De nada. Welcome to the forum!!


----------



## Flaumiger

¿Cómo se dice "at all", como "I don't want to do it at all"?  He oído "(por) nada" y "del todo" pero no sé si son lo mismo.  ¿Cuál es la diferencia entre los dos?  ¿Significan "at all"?


----------



## argentina84

Flaumiger said:


> ¿Cómo se dice "at all", como "I don't want to do it at all"? He oído "(por) nada" y "del todo" pero no sé si son lo mismo. ¿Cuál es la diferencia entre los dos? ¿Significan "at all"?


I don't want to do it *at all*= "No quiero hacerlo *en absoluto*"
I don't like it *at all*= "No me gusta *en absoluto"*

I can't think of another translation.


----------



## invesania

En absoluto me suena bien, pero "del todo" o "para nada" también se utiliza, por lo menos en Costa Rica.

I don't want to do it *at all*= No quiero hacerlo *del todo
*I don't like it *at all*= "No me gusta *del todo/para nada*


----------



## colombian people

Hola  a todos:

Se que literalmente no es, por favor, ¿quién me pudiese ayudar con esta traducción al español?
*I don´t even feel like going home at all*
Mi intento es: 
No siento, incluso como ir a casa del todo

Gracias por su tiempo y colaboración


----------



## LordThanatos

"At all" significa "para nada" o "ni un poco". La traducción literal sería:

"_Incluso no tengo ni una pizca de ganas de ir/volver a casa._"

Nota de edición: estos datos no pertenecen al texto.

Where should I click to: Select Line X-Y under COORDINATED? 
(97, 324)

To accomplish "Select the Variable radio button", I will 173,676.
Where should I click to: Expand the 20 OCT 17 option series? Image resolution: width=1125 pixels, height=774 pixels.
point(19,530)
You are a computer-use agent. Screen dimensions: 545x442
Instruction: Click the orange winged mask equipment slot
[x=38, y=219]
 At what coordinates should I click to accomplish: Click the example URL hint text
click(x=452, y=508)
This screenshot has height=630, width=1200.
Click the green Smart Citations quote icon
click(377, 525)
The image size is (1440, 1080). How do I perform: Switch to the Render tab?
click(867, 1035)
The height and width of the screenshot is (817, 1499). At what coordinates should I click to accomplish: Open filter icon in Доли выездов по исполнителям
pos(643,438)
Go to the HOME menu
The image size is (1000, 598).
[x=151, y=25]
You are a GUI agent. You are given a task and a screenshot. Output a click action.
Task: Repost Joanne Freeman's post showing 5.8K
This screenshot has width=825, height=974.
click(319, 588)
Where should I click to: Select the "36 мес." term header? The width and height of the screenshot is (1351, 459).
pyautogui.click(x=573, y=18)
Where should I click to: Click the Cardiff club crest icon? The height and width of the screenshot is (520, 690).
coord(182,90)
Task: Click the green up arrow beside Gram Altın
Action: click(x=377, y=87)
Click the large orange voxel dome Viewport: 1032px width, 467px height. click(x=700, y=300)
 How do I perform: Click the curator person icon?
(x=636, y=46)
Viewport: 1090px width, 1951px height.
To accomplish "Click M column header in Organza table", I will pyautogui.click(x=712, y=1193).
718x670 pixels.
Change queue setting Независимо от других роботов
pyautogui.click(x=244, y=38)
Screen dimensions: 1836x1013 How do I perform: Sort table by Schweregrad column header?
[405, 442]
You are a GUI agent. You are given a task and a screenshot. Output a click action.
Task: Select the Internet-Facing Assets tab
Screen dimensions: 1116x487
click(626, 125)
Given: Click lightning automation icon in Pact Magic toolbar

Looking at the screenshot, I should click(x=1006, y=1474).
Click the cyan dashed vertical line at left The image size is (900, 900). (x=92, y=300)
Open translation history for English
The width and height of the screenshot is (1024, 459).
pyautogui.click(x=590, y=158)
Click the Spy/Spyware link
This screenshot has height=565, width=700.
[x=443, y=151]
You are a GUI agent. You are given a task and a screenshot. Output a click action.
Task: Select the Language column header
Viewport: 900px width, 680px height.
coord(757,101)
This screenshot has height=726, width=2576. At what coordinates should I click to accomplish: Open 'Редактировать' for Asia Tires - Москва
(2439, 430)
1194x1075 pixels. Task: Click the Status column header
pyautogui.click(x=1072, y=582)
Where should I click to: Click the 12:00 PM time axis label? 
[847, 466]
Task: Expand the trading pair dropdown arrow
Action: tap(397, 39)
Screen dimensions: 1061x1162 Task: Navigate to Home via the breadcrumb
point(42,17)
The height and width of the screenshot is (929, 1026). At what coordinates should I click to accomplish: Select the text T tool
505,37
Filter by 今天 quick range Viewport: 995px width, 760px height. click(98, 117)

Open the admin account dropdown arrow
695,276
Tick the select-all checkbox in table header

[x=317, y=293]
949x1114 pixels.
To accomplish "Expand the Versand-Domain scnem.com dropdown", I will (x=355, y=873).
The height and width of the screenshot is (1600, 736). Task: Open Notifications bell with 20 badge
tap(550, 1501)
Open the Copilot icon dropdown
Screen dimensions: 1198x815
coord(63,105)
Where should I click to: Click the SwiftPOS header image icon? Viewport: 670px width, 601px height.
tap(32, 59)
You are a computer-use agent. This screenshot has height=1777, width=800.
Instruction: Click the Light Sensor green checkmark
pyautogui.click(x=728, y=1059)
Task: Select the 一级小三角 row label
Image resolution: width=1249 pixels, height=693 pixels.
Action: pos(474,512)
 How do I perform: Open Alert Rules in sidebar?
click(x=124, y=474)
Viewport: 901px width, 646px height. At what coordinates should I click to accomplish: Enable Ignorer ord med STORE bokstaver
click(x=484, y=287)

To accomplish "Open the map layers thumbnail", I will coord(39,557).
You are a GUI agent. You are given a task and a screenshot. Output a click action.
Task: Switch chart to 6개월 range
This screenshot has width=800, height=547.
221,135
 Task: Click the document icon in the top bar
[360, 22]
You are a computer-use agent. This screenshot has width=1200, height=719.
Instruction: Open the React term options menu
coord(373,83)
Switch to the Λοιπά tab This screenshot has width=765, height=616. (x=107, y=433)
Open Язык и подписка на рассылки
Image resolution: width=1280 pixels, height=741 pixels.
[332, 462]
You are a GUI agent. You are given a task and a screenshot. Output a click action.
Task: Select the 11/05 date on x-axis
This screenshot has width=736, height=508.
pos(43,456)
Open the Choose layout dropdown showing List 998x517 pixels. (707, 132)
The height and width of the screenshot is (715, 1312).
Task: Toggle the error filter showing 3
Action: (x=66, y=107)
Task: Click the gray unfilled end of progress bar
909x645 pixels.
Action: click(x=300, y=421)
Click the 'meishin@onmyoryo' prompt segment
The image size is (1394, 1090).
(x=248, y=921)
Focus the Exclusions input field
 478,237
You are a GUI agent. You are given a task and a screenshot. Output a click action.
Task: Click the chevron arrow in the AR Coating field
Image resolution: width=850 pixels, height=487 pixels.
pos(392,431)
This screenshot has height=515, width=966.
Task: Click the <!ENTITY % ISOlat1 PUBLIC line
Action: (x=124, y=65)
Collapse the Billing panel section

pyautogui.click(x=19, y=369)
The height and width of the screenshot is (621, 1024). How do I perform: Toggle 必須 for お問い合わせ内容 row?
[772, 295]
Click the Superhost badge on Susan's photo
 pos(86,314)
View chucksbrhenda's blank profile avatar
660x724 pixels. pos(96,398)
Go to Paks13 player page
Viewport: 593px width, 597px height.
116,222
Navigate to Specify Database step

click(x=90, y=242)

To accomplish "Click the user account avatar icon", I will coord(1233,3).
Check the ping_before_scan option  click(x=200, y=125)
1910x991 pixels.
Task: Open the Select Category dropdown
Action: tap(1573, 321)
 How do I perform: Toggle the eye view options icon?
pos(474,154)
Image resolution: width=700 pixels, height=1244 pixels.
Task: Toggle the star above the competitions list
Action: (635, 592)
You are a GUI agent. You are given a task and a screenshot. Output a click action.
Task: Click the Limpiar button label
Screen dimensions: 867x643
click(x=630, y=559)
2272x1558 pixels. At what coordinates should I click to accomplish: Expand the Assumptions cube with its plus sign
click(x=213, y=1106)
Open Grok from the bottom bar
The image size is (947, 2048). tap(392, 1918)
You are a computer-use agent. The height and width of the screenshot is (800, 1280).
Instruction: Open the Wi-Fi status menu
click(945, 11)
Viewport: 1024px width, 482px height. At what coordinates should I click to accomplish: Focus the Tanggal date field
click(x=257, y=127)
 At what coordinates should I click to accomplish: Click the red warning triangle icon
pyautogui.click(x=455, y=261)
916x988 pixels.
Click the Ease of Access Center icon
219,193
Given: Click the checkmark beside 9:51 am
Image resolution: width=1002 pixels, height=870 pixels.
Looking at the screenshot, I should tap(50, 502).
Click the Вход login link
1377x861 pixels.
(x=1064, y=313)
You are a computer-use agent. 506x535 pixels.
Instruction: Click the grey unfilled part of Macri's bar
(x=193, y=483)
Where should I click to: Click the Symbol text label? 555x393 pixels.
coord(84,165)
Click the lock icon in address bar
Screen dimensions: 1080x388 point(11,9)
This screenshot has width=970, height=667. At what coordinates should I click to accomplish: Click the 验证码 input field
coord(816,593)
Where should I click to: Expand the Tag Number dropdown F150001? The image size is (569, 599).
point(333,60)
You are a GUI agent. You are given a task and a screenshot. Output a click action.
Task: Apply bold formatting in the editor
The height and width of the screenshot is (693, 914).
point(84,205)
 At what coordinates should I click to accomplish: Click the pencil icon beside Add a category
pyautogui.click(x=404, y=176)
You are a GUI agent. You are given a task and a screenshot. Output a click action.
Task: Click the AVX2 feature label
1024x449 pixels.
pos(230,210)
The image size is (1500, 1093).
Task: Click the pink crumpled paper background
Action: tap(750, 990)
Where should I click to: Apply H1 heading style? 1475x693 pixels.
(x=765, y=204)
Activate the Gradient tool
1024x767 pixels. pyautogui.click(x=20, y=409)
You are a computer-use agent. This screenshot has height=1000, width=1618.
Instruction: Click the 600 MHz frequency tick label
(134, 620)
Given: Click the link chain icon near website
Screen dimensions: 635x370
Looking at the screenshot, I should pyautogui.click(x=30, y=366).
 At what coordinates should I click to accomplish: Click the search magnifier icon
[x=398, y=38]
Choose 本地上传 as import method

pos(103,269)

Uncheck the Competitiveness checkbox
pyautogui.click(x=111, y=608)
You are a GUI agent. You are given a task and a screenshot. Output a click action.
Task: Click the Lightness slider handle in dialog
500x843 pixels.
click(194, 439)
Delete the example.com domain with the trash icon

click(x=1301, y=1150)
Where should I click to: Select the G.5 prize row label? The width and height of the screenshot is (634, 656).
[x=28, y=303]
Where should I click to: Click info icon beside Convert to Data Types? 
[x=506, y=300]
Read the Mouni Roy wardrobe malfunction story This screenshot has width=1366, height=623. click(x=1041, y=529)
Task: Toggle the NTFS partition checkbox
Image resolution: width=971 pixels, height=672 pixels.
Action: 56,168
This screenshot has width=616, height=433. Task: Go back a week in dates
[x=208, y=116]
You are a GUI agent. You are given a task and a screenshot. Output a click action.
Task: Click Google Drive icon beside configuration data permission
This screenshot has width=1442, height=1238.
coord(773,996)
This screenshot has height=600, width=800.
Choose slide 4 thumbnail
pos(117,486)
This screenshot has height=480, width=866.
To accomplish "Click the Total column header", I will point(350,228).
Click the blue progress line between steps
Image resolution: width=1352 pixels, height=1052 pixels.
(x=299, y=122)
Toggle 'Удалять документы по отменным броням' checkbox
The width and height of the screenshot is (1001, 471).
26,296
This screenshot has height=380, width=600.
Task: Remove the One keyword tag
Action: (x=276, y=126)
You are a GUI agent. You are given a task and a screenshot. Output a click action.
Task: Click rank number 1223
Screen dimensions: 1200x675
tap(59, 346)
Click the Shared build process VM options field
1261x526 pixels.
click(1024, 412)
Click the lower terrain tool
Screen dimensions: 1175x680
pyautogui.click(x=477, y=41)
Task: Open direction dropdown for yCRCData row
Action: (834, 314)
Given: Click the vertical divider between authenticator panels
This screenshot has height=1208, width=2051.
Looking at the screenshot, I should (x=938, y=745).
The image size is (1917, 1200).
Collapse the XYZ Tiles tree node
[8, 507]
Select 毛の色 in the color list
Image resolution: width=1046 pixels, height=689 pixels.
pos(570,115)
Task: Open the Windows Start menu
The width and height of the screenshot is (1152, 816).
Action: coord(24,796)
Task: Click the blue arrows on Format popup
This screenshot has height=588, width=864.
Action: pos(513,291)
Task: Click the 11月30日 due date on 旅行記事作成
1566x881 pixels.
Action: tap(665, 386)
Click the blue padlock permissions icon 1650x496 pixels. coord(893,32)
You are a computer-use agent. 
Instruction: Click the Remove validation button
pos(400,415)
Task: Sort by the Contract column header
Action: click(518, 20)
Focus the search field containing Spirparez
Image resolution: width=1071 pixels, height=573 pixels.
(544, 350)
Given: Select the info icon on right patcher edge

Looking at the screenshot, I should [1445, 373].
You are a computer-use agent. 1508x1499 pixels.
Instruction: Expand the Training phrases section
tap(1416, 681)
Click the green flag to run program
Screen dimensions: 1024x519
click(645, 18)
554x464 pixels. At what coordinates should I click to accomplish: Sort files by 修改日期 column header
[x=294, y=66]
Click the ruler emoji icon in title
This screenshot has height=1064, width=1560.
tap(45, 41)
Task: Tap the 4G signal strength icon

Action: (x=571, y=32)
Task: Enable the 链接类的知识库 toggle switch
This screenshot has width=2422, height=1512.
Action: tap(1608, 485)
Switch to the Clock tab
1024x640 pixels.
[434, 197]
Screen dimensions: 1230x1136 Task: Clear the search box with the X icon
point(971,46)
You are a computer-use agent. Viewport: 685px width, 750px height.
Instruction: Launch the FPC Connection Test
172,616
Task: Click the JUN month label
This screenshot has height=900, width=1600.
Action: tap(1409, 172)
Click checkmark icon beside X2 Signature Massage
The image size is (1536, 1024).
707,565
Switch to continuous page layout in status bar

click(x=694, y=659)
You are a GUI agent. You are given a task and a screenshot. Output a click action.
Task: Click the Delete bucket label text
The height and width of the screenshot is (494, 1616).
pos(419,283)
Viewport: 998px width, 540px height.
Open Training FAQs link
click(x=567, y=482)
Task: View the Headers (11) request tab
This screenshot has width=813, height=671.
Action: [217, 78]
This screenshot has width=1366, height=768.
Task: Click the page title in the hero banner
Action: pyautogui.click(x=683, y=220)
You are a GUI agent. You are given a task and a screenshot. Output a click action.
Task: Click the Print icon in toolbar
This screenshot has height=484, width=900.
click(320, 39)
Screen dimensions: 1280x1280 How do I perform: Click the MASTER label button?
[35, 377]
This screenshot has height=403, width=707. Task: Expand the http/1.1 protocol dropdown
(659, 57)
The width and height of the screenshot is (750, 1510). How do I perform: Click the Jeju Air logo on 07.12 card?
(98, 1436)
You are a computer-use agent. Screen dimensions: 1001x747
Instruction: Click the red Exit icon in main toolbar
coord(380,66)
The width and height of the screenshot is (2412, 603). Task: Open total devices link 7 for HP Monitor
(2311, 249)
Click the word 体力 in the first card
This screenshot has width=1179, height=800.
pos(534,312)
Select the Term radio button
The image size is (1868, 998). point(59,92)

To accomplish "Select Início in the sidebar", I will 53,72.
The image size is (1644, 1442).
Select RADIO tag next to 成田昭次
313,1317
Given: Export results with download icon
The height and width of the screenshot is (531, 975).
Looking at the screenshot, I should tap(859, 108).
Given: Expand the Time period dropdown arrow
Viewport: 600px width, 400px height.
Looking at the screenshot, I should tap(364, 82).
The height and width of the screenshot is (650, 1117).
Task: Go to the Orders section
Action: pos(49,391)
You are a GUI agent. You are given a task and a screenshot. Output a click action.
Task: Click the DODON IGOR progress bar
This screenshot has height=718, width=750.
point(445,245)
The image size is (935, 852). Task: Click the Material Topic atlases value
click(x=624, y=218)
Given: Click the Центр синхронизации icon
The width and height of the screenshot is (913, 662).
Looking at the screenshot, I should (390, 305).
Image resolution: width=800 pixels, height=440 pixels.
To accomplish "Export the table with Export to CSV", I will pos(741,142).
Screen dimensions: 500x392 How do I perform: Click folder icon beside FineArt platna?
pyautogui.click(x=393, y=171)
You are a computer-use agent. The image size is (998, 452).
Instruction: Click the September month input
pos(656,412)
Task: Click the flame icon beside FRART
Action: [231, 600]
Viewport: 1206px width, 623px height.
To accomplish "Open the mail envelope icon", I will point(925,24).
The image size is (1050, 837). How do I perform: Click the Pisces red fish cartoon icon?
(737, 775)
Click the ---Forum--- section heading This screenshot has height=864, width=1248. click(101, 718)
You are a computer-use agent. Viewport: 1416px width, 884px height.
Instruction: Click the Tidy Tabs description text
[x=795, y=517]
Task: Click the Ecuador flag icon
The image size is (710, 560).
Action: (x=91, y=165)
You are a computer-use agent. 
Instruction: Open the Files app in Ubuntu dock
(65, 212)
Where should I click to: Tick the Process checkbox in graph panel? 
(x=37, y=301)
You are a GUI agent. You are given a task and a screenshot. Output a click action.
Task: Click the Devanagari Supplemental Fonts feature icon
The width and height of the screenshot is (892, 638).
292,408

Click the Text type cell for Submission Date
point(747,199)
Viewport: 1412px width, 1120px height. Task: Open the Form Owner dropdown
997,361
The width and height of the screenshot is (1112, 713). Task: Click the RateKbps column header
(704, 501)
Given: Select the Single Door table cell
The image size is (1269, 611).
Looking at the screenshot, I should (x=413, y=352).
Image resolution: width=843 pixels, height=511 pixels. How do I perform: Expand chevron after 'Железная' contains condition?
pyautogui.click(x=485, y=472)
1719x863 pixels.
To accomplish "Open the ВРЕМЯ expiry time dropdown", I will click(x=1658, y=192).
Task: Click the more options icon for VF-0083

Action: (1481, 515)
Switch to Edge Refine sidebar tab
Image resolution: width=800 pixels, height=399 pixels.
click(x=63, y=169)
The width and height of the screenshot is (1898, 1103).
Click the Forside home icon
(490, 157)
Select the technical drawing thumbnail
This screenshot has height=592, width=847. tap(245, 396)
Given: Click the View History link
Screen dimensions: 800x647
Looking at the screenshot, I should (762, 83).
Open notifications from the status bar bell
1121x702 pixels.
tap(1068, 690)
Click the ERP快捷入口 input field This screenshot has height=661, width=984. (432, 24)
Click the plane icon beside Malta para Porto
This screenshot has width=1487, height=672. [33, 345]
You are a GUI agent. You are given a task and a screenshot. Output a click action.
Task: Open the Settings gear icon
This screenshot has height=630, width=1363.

Sin embargo, una opción mucho más natural sería:

"_Ni siquiera tengo ganas de ir/volver a casa._"


----------



## mina7166

Otra idea:

No tengo ganas de volver a casa, en absoluto.


----------



## colombian people

gracias a  los dos!


----------



## CuriousCat21

Hola:

Como puedo decir "at all" en espanol? El contexto es eso

_No estoy segura si voy a hacerlo "at all"_

Gracias por sus surgencias.

Cat


----------



## kiermel

*at all* = del todo, en absoluto, en nada, para nada, en modo alguno


----------



## pcongre

siquiera o nisiquiera, también

No estoy segura de si voy a hacerlo en absoluto (un poco más formal)
No estoy segura de si voy a hacerlo siquiera (un poco más familiar)

Un saludo! =)


----------



## CuriousCat21

Gracias a los todas, un saludo


----------



## kiermel

CuriousCat21 said:


> Gracias a los todos, un saludo


----------